Ya estaba en medio del living, contemplando la delgadísima y enorme pantalla que estaba frente a mí. En ese momento, no sé si fue mi cabeza, algún altavoz escondido que me controlaba, o una persona haciendo jugarretas desde el exterior, me comenzó a hablar. Vamos, enciéndela, yo sé que quieres. Estás asustado, ya no lo estarás. Toma el control, esta a tu lado, un solo botón y ¡puf! El miedo y tus dudas desaparecerán. Sea lo que haya sido, casi me convence. Llegué a tomar el aparato plástico y jugué con él entre mis manos, brillaba como nunca antes lo había notado. Oprimí el lado que manda señales al televisor contra mi cuerpo y apreté el botón de encendido, sólo para ver si aún así prendía. No lo hizo, afortunadamente. La voz seguía hablando, nunca se calló y ahora ya no sonaba tan gentil como al principio; ahora era un poco más autoritaria, su timbre de voz era una extraña mezcla de la voz de mi padre, madre, abuelo, profesor; todas las personas que ejercían autoridad sobre mí. Noté que la desolación había desaparecido, pero no la había olvidado, en ese momento lo supe todo, simplemente lo supe. Tomé el aparato con mi mano derecha y lo lancé con todas mis fuerzas contra la pantalla. No le hizo más que rallar su superficie y hacer que se sacudiera. No me puedes vencer; ¡úneteme!

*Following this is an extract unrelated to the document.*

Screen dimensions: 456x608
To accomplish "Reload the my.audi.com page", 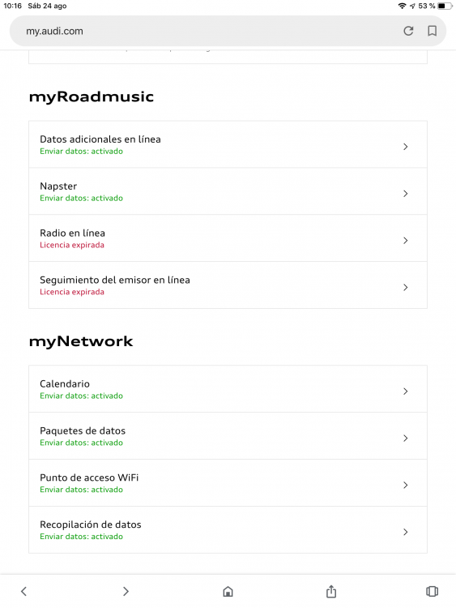I will 408,31.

Pensé en Scott, en Eileen, en John, en Marcy y en Kate y en las mentiras que pase y la desolación dio paso a rabia; una rabia tan pura, tan intensa como la que ningún joven de trece años debiera pasar. Tomé el televisor y lo azoté contra el suelo, más bien, lo empujé desde atrás y escuché con gusto como se trisó la pantalla; las voces se silenciaron. Salí de mi casa y, ya en el jardín, agarré una piedra, puntiaguda y grande, y la lancé contra la ventana frontal.

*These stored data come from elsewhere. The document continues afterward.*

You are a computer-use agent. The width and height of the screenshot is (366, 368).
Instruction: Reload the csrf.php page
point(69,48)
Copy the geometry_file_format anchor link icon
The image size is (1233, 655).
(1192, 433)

Erré e impactó en la pared, sorprendentemente, esta se desmoronó en el acto. Un ruido espantoso resonó en todo el vecindario, retumbó en mis oídos y temí sólo por un segundo que alguien saliera a gritarme y a hacerme callar. Recordé que estaba solo. Las lágrimas se empezaron a escurrir por mis mejillas cuando tomaba otra piedra, la segunda más grande que pillé y la arrojé al techo, el cual se desmoronó tan fácilmente como la pared. Esta parte es difícil de explicar, como ya les dije, la pared y el techo se destruyeron, pero no es que la casa haya quedado a la intemperie, sino que fueron de alguna manera reemplazados por pared y techo reales, de ladrillos y tejas, antiguos, carcomidos por el tiempo, envueltos en moho y suciedad. Mi verdadera casa estaba allí mismo, bajo o entremedio de la ficticia, de la que era dominada por mi televisor. Arrojé un par de piedras más para contemplar mi antiguo hogar. Entré, miré un cuadro botado en el suelo, tan trisado como la LED. Lo tomé y lo guardé, para recordar lo real que fue ese momento, para recordar el día en que abrí los ojos, para recordar cómo fue haber dejado de vivir la mentira.